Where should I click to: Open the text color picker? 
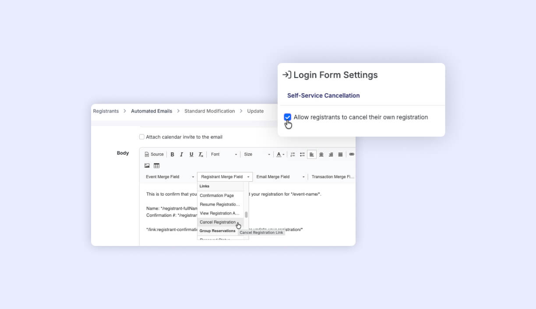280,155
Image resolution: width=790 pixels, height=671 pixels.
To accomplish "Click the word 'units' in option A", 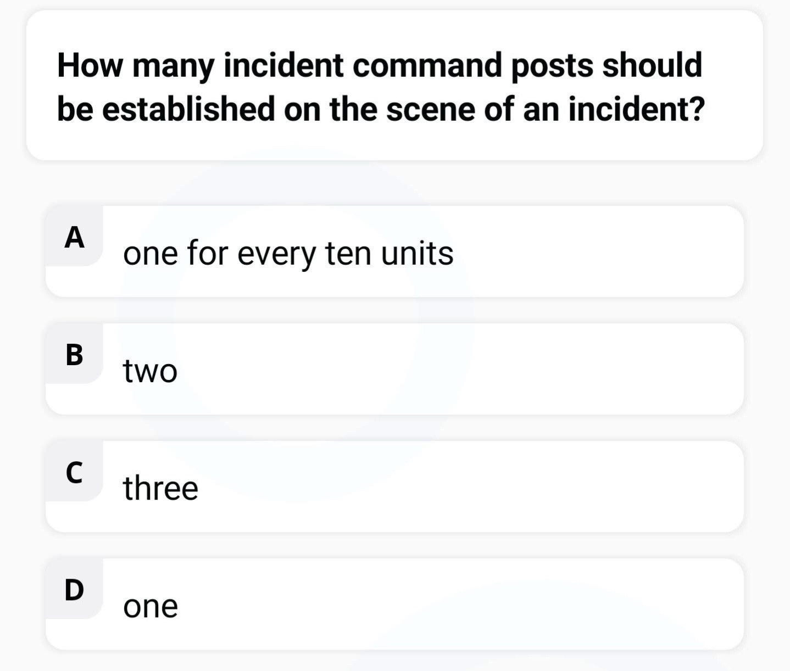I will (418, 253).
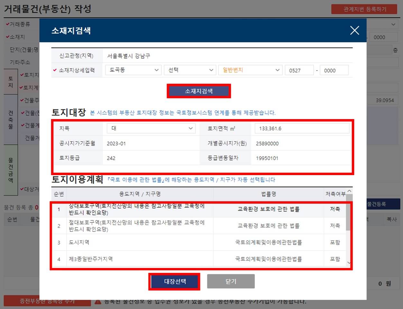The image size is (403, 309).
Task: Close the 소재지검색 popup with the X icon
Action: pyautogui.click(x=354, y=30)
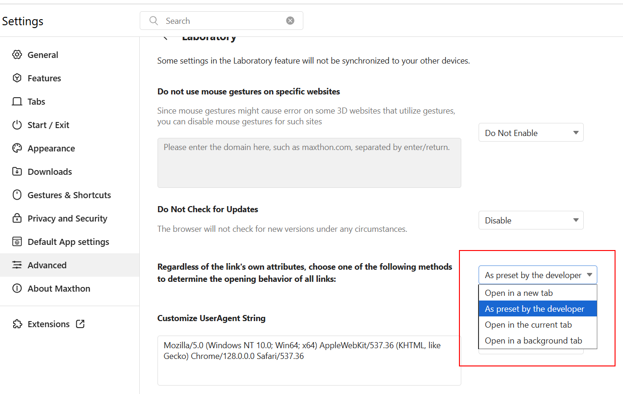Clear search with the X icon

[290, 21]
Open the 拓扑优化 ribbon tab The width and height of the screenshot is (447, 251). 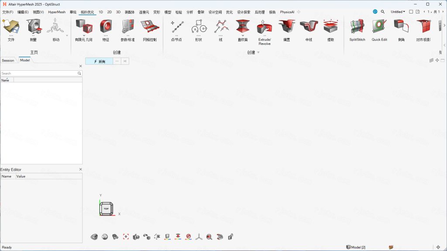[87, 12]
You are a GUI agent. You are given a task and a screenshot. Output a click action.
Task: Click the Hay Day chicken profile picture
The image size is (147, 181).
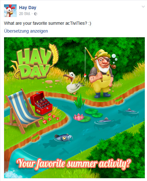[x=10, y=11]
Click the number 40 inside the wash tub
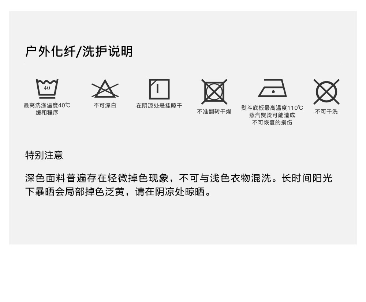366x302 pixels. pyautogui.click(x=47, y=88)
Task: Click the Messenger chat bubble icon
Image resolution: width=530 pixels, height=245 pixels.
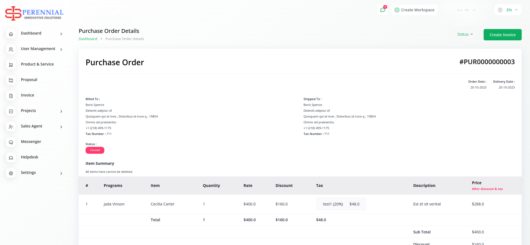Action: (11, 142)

────────────────

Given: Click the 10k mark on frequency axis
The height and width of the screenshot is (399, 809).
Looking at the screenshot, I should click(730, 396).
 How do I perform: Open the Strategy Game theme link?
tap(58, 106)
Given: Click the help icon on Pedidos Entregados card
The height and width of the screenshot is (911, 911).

────────────────

Restate word for word the lines of the data above, starting at the line containing "Given: Click the help" and ending at the line containing "The height and width of the screenshot is (911, 911).", both included, and nothing more.

Given: Click the help icon on Pedidos Entregados card
The height and width of the screenshot is (911, 911).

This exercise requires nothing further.